Describing events in the quiet provincial town just after dark, he said: "The suspects immediately and for several minutes opened fire with military weaponry and handguns on the special units of the federal police before they were neutralised."

Earlier, prosecutors said they had detained a man in southern Belgium who they suspected of supplying weaponry to Amedy Coulibaly, the killer of four people at a Paris Jewish grocer's after the Charlie Hebdo attack.

After the violence in Verviers, La Meuse newspaper quoted an unidentified police officer as saying: "We've averted a Belgian Charlie Hebdo."

Two French brothers, who like Coulibaly claimed allegiance to Islamist militants in the Middle East, killed 12 people at the offices of Charlie Hebdo.

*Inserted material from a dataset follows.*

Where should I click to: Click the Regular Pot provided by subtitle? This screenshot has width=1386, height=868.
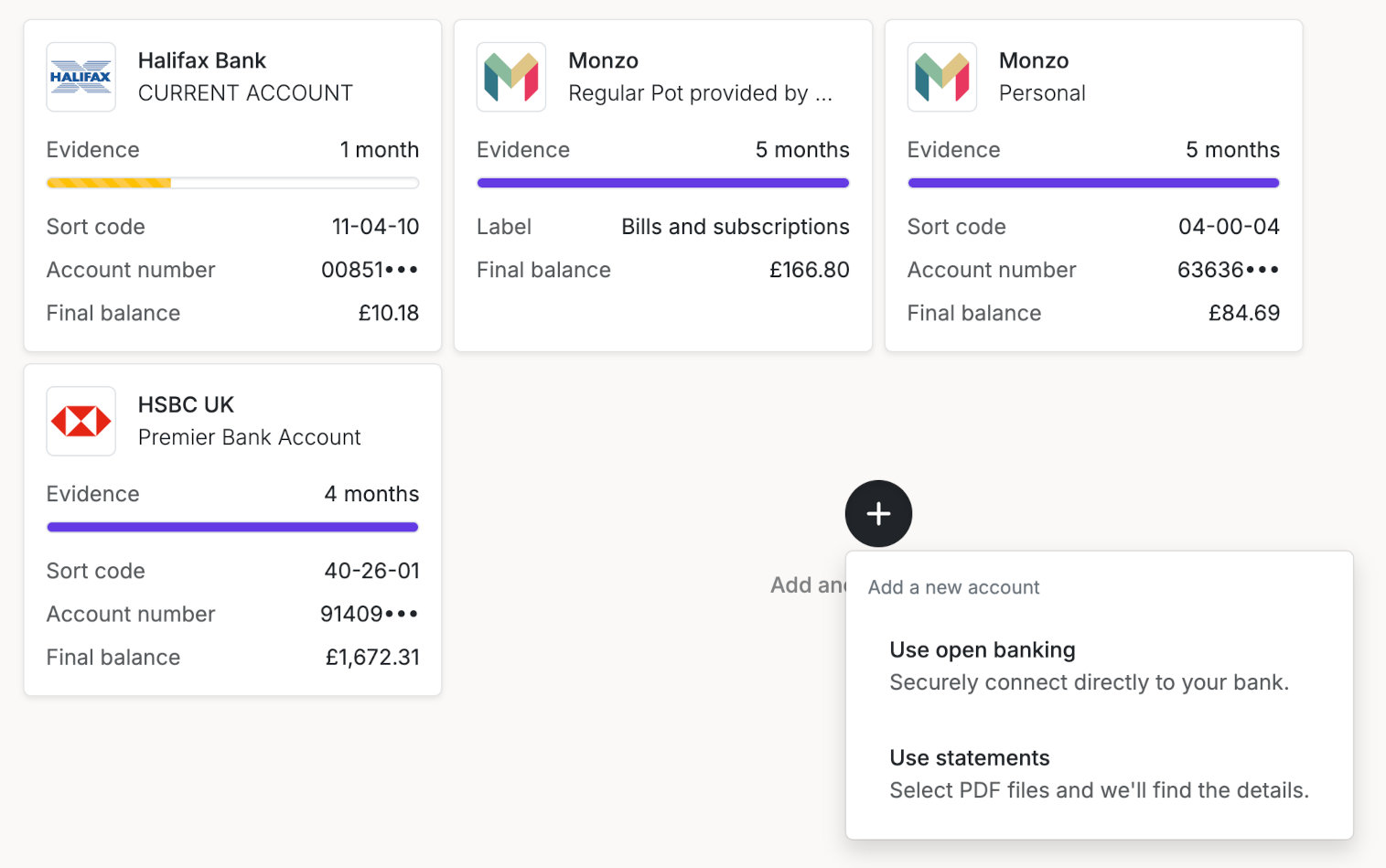[700, 93]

Belgium has seen significant radical Islamist activity among its Muslim population.

Public television RTBF showed video of a building at night lit up by flames with the sound of shots being fired.

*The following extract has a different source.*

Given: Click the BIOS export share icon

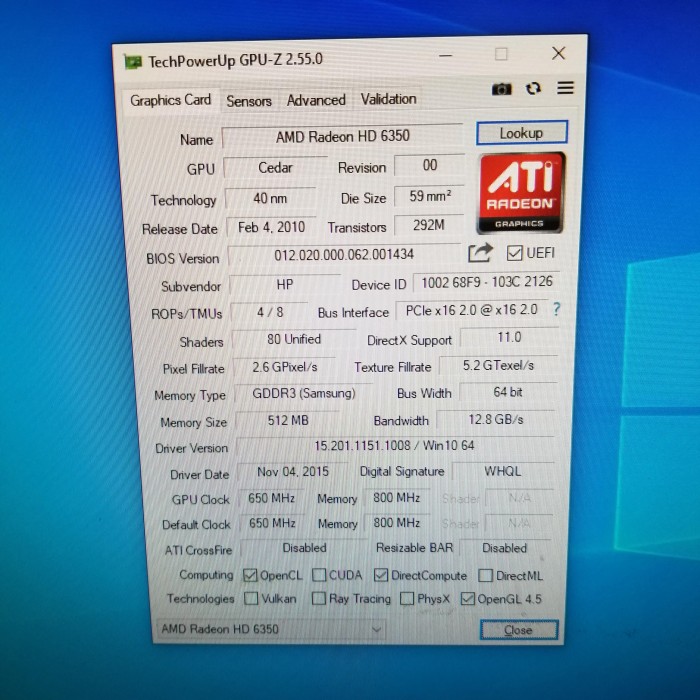Looking at the screenshot, I should click(481, 253).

Marie-Laure from Verviers told RTBF she was in the street with her children when a police commando told them to run for cover.

"When we began running, we heard three or four big explosions and shots," she said.

Per head of population, Belgium is the European country from where the highest number of citizens have taken part in fighting with Syrian rebels in the past four years, data compiled by security researchers have shown.

Belgium has taken a lead in EU efforts to counter the threat perceived from the return of "foreign fighters" from Syria.

The Belgian government believes about 100 of its nationals have come back from there, while a further 40 may have been killed and about 170 are still in the ranks of fighters in Syria and Iraq.